Хватит убивать кошек! | страница 121
13. Спиной к ветру: история без надзора
Во второй половине 1980-х гг. идеологический контроль над советской историографией стал резко ослабевать, а после падения коммунистического режима и вовсе сошел на нет. Можно было бы ожидать, что исчезновение цензуры приведет к историографическому ренессансу. Однако этого не случилось. Стремление к внутреннему обновлению оказалось чуждым российской историографии. История долго оставалась неподвижной в мире, изменявшемся с поразительной скоростью.
Это противоречие ощущалось с самого начала эпохи гласности, когда публичные дебаты о советском прошлом, и прежде всего об оценке сталинизма, поставили советскую историографию в двойственное положение. Как известно, они ознаменовали идеологический крах коммунистического режима, который потерпел свое последнее поражение на территории истории, всегда служившей ему главным источником легитимизации. В масштабе общества конец 1980-х гг. увидел революцию в историческом сознании. Но в масштабе исторической профессии эта революция сопровождалась почти всеобщим боязливым молчанием, иногда нарушаемым внутрицеховыми раздорами, которые за редкими исключениями не имели общественного резонанса. Советское прошлое было подвергнуто переоценке прежде всего благодаря усилиям писателей, журналистов, социологов и экономистов. Когда же голоса цеховых историков раздавались в общественной жизни, они выражали чаще всего стремление преподать урок профессионализма политикам и журналистам, которые претендовали на понимание истории, но не нюхали пыли архивов.

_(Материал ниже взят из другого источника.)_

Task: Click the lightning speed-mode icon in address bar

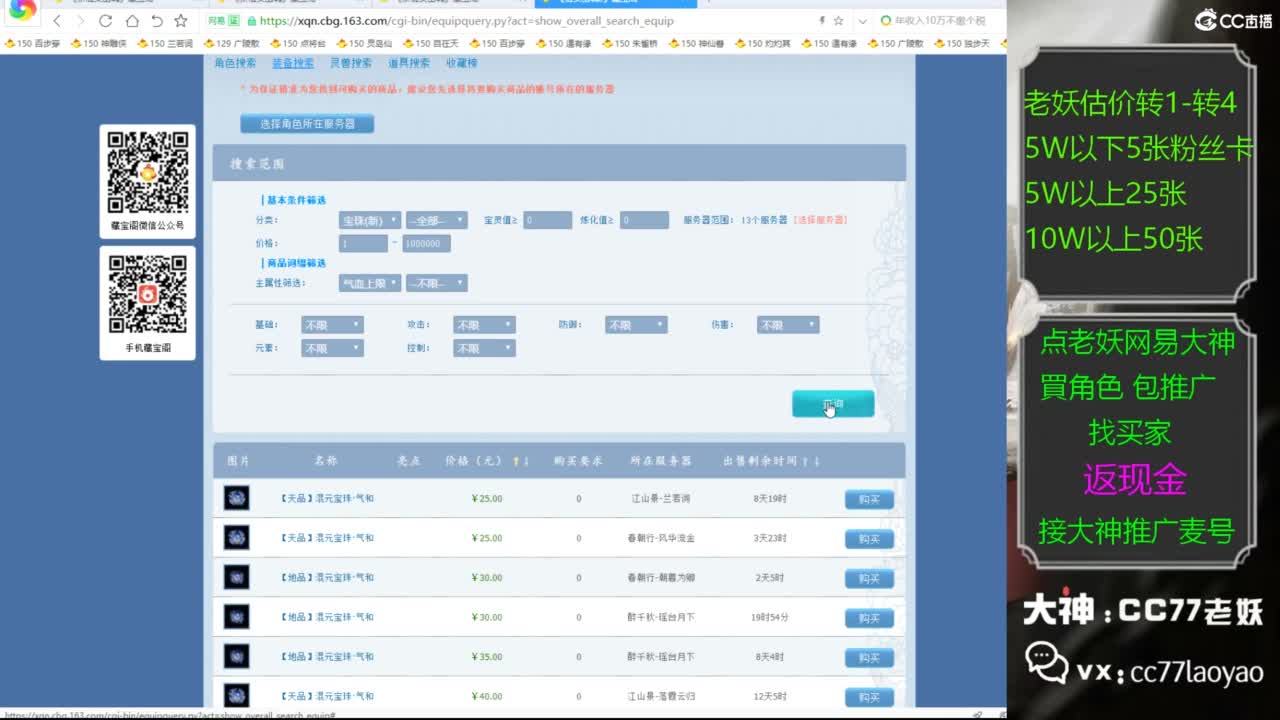Action: 822,20
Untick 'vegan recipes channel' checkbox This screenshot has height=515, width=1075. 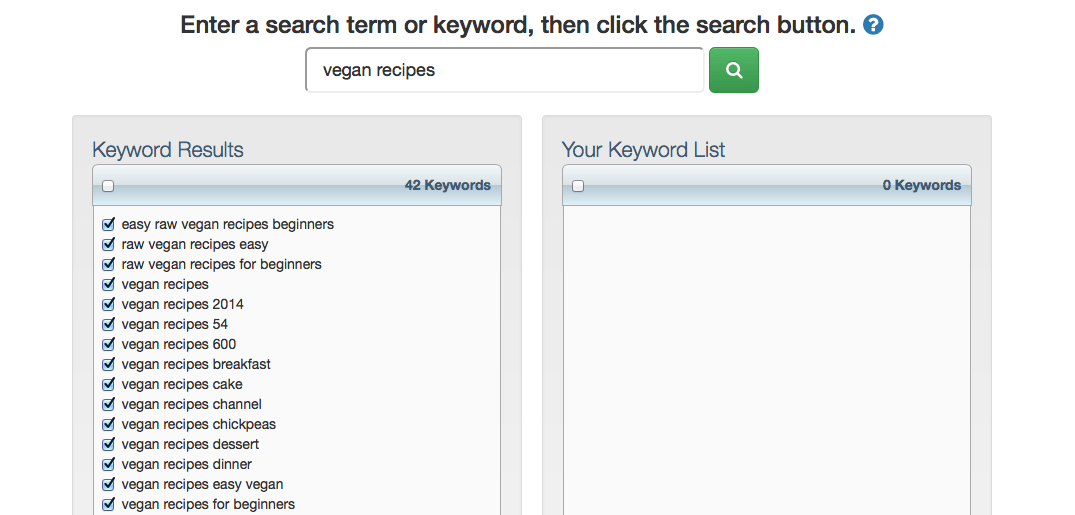click(x=108, y=404)
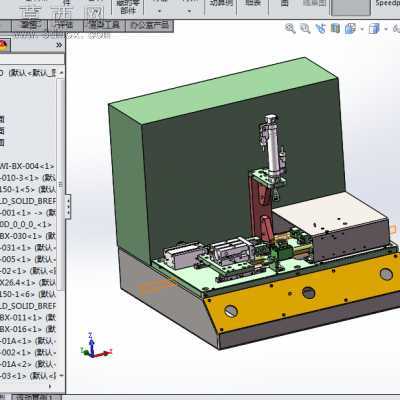Click the Previous View icon
400x400 pixels.
tap(321, 29)
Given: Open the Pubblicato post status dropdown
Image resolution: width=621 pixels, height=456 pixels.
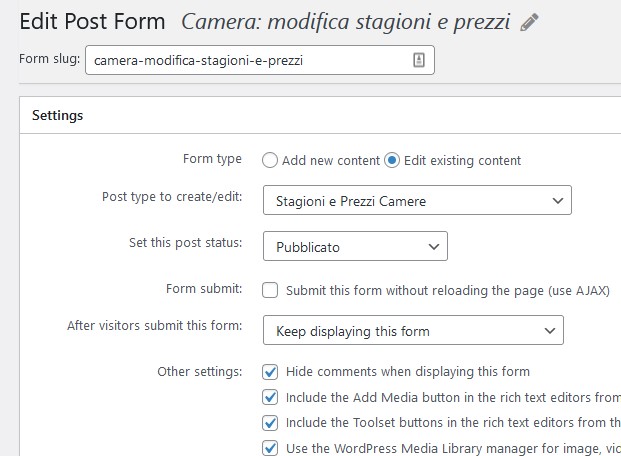Looking at the screenshot, I should coord(355,246).
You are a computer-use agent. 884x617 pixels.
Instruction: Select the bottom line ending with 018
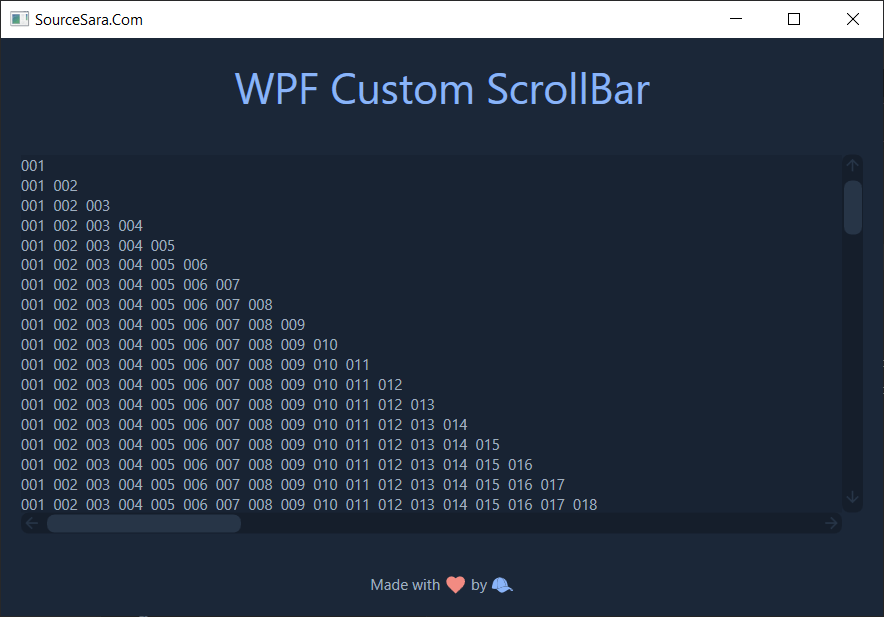coord(585,505)
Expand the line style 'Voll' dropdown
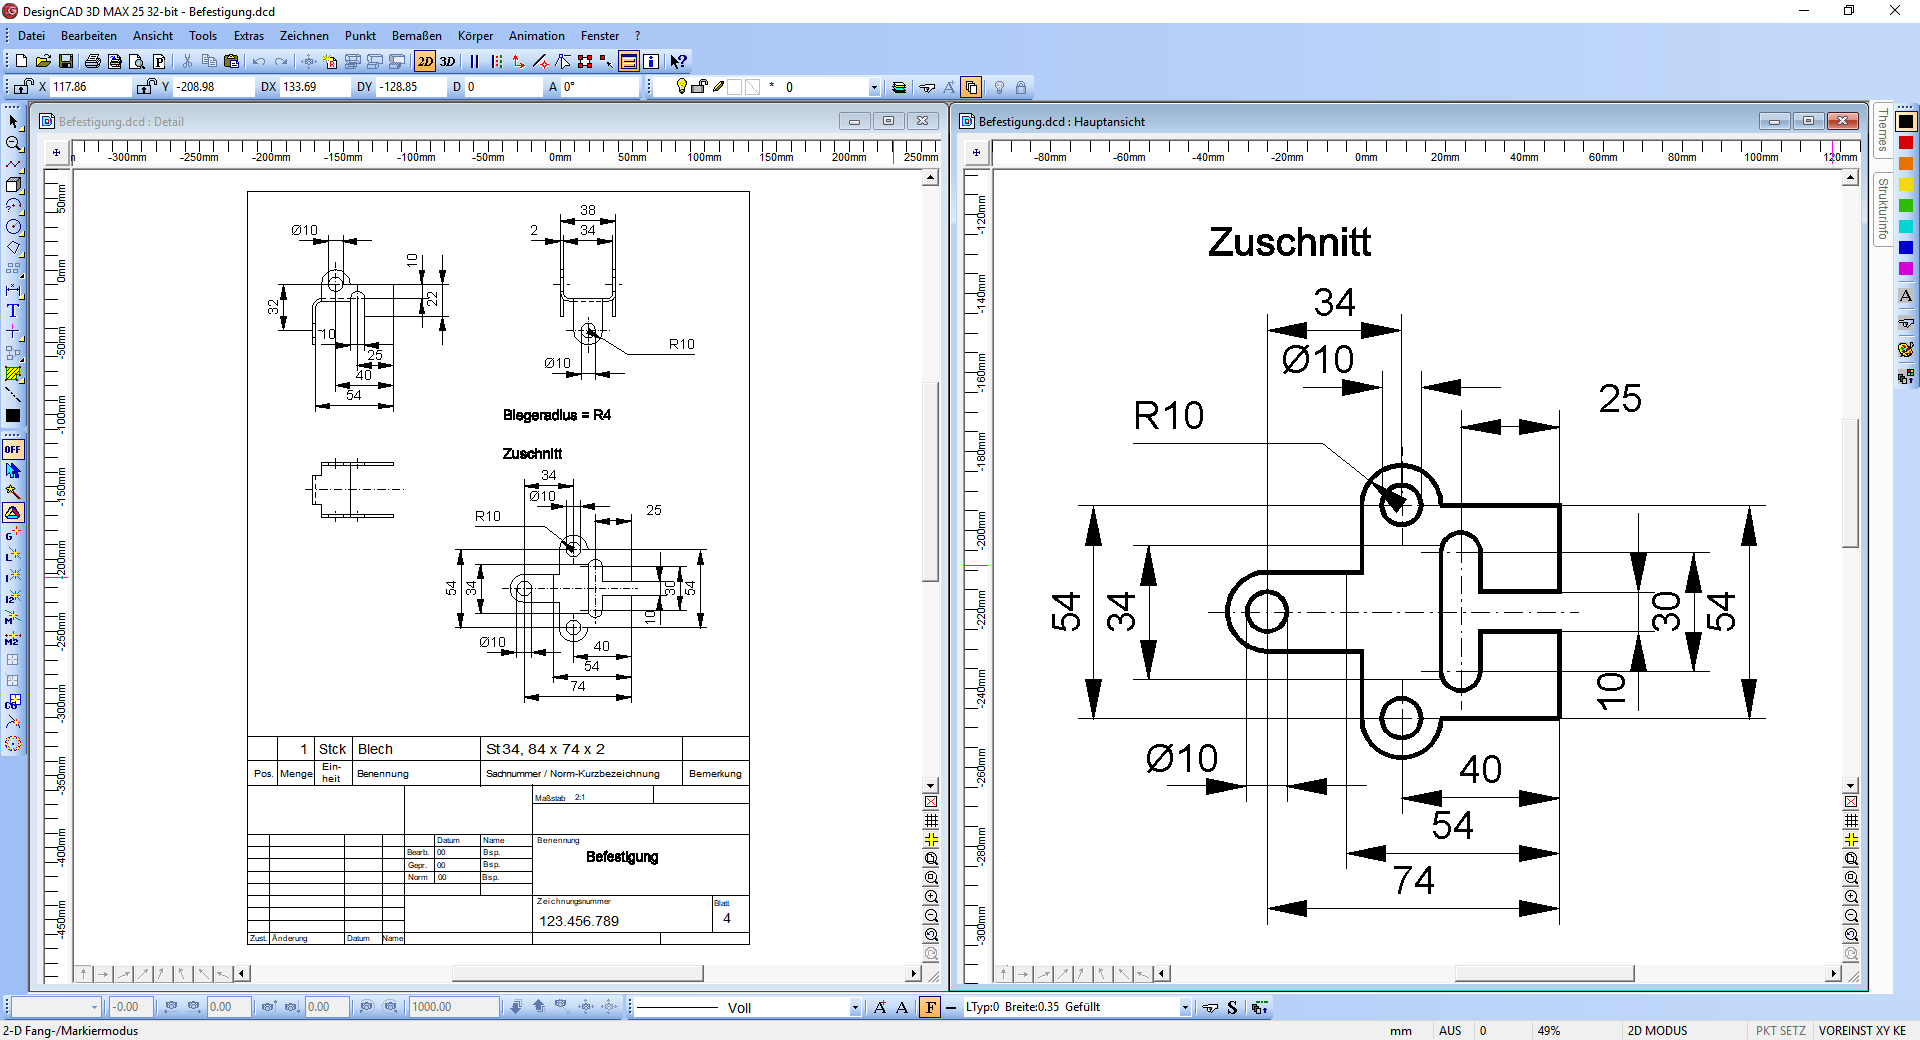The image size is (1920, 1040). coord(854,1008)
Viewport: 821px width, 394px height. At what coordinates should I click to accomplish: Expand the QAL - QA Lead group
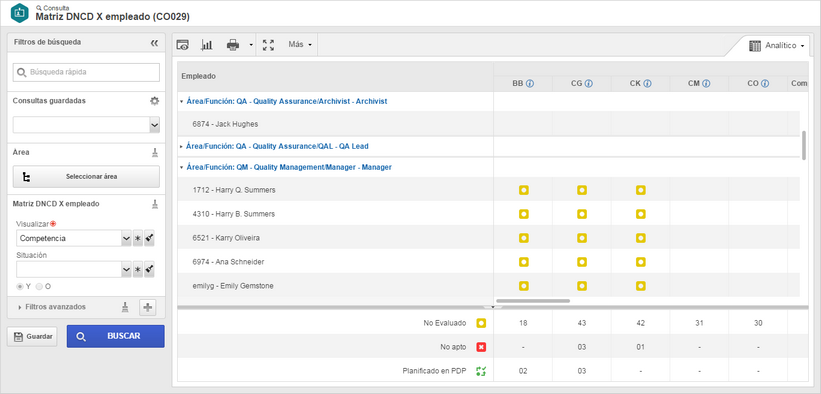pos(181,147)
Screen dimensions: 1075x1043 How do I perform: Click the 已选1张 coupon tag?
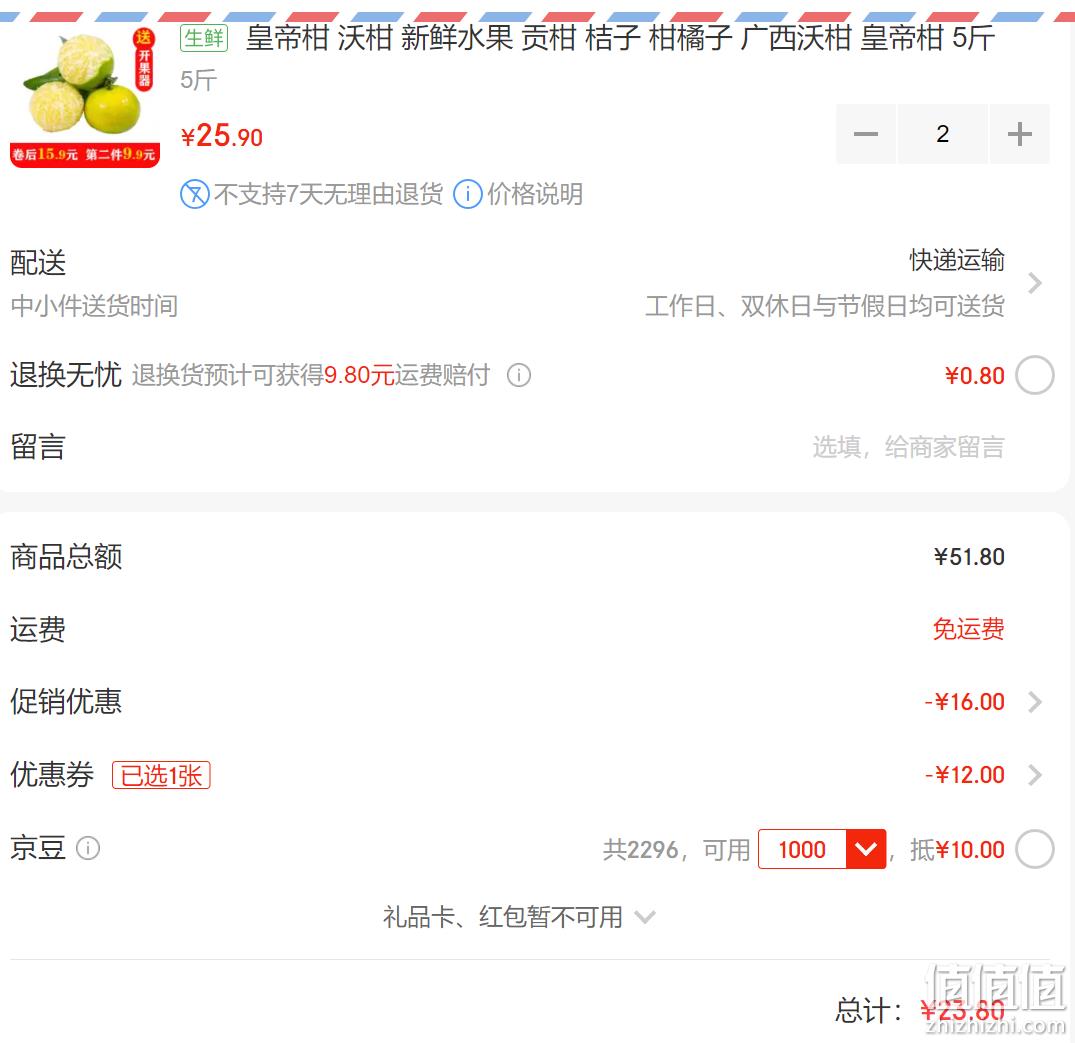tap(161, 776)
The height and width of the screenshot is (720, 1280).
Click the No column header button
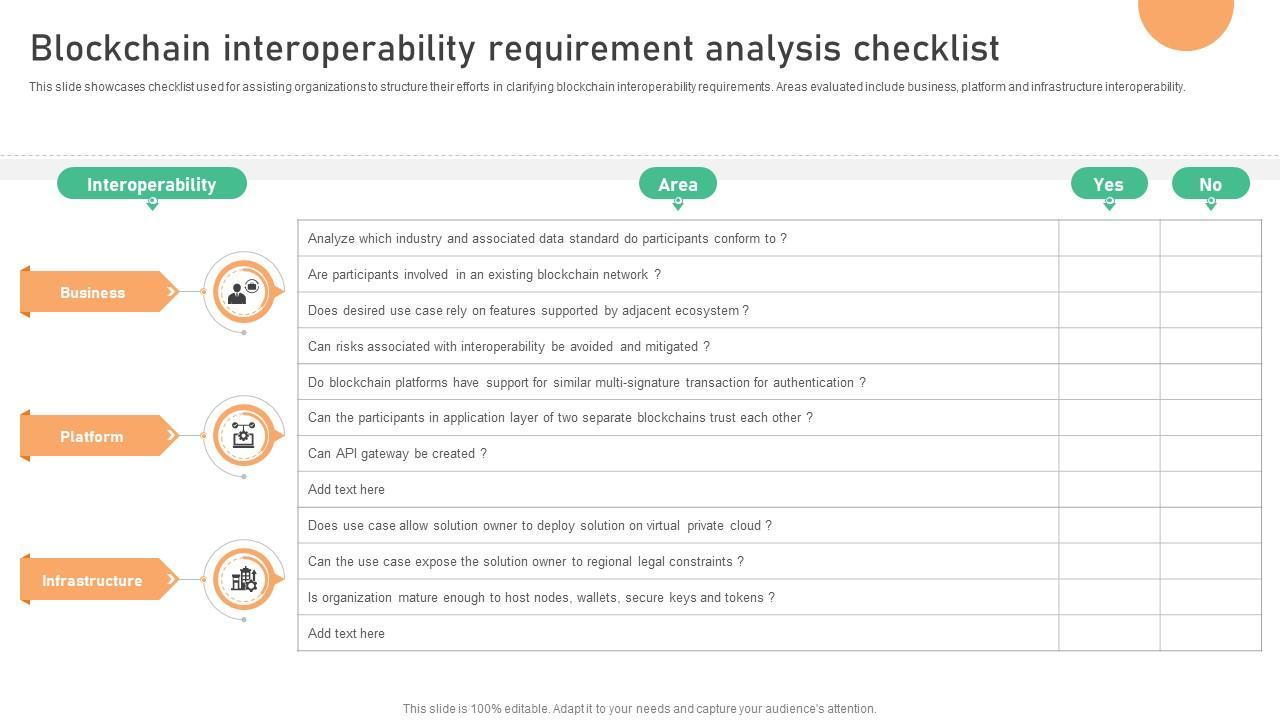point(1211,183)
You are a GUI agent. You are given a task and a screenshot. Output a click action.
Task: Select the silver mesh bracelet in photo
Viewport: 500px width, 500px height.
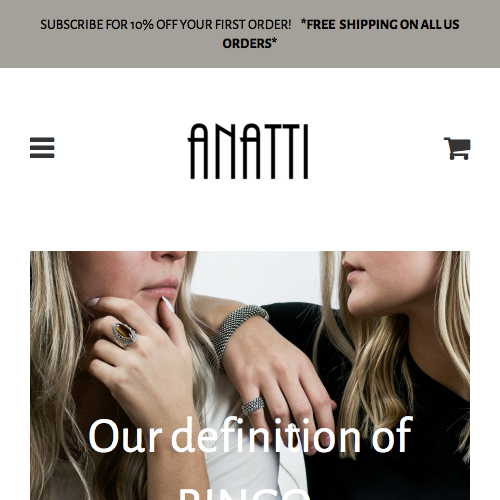coord(237,335)
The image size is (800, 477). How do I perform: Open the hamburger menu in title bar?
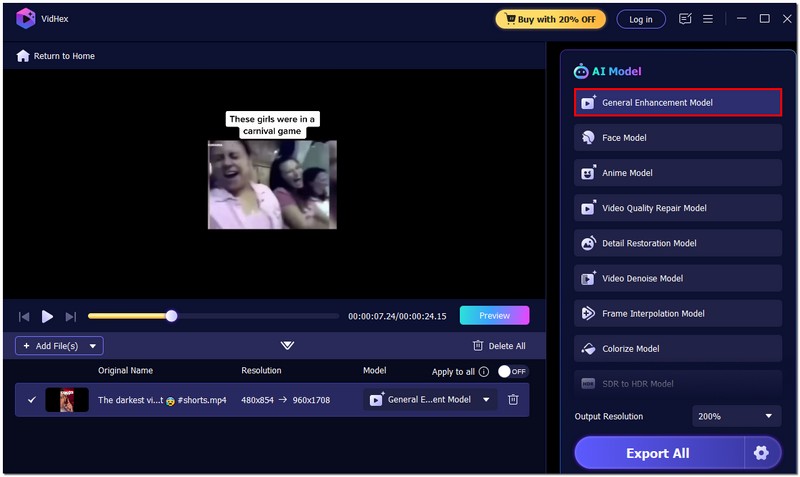coord(708,19)
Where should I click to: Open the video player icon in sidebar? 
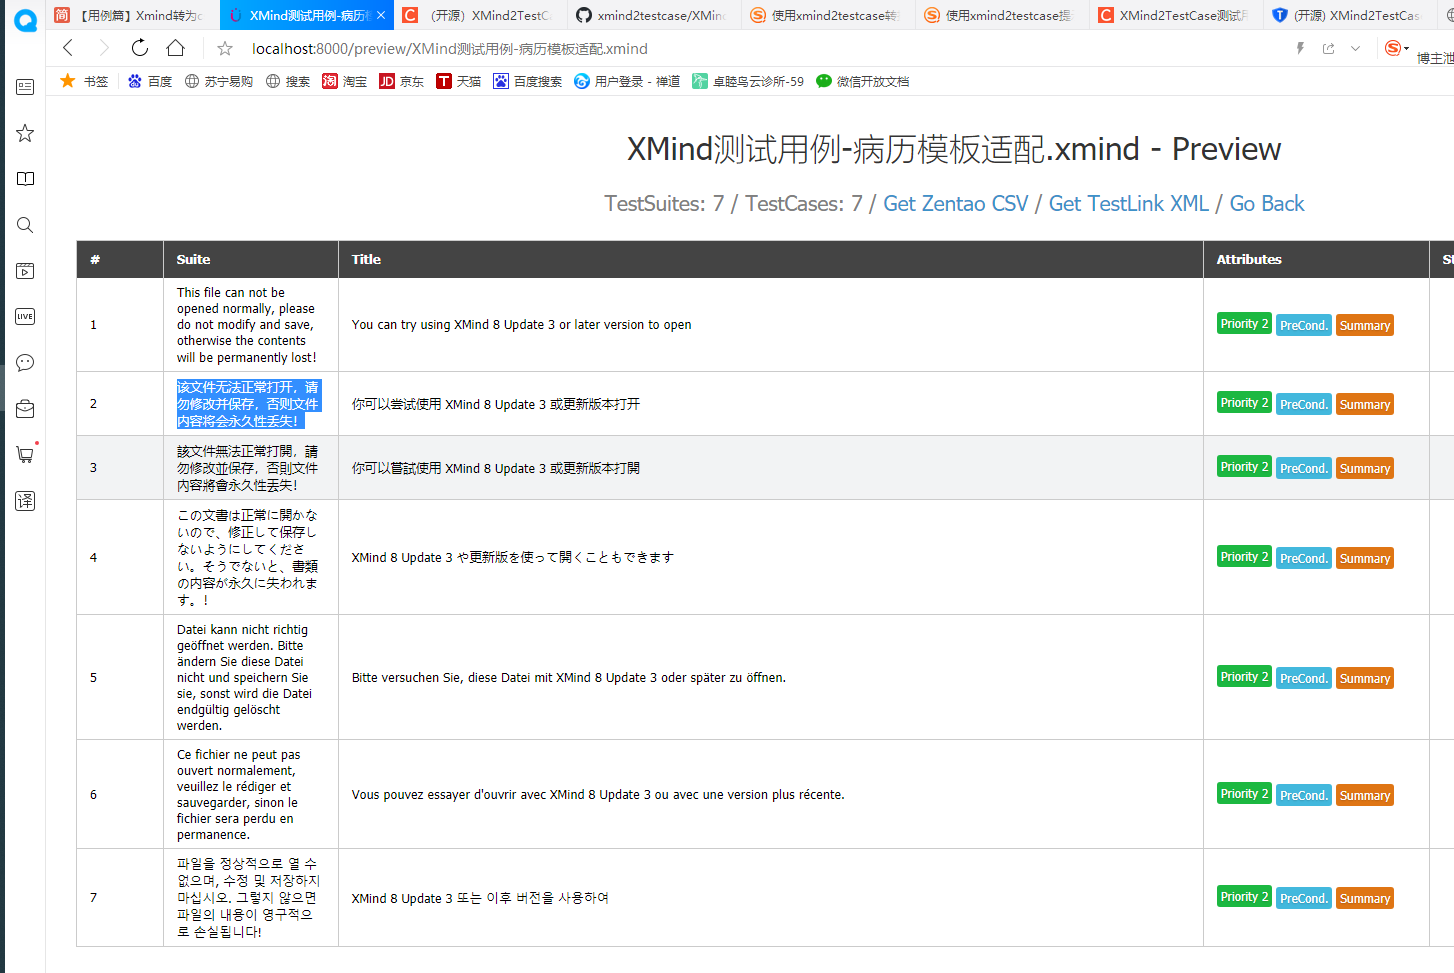(25, 271)
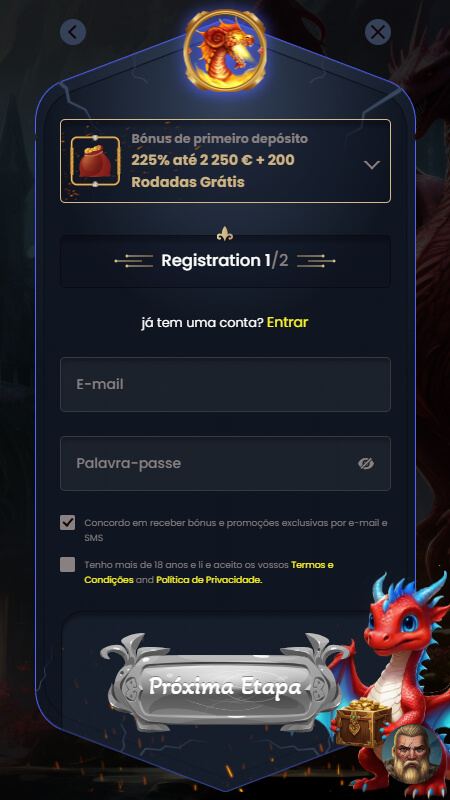Open the Bónus de primeiro depósito banner

226,161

Тем не менее демократическое движение имело место и в среде историков. Его бесспорным вождем — или, скорее, символом и рупором, поскольку у движения почти совершенно отсутствовала организация — был Ю. Н. Афанасьев. Но радикализм реформаторов истории смягчался по мере того, как от критики режима они переходили к критике собственно историографии. Реформаторы требовали прежде всего положить конец идеологическому надзору над научными исследованиями и административному контролю над научными учреждениями, обеспечить историкам доступ в архивы, разрешить им изучать белые пятна истории, облегчить международные контакты… В петициях, которые ученые обращали к властям, речь шла преимущественно о политических условиях научных исследований. Подобные ограничения, конечно, следовали из самого жанра петиций, но это был единственный жанр, в котором нуждалось реформаторское течение: за исключением нескольких мелких групп историков, большинство представителей профессии не было расположено ставить под сомнение интеллектуальную практику советской историографии. Если многие руководители научных учреждений (в том числе и весьма далекие от демократической идеологии) поддержали реформаторское движение, то это потому, что оно хорошо соответствовало общей тенденции советского истеблишмента, который стремился к реформе центрального аппарата, чтобы расширить собственное влияние.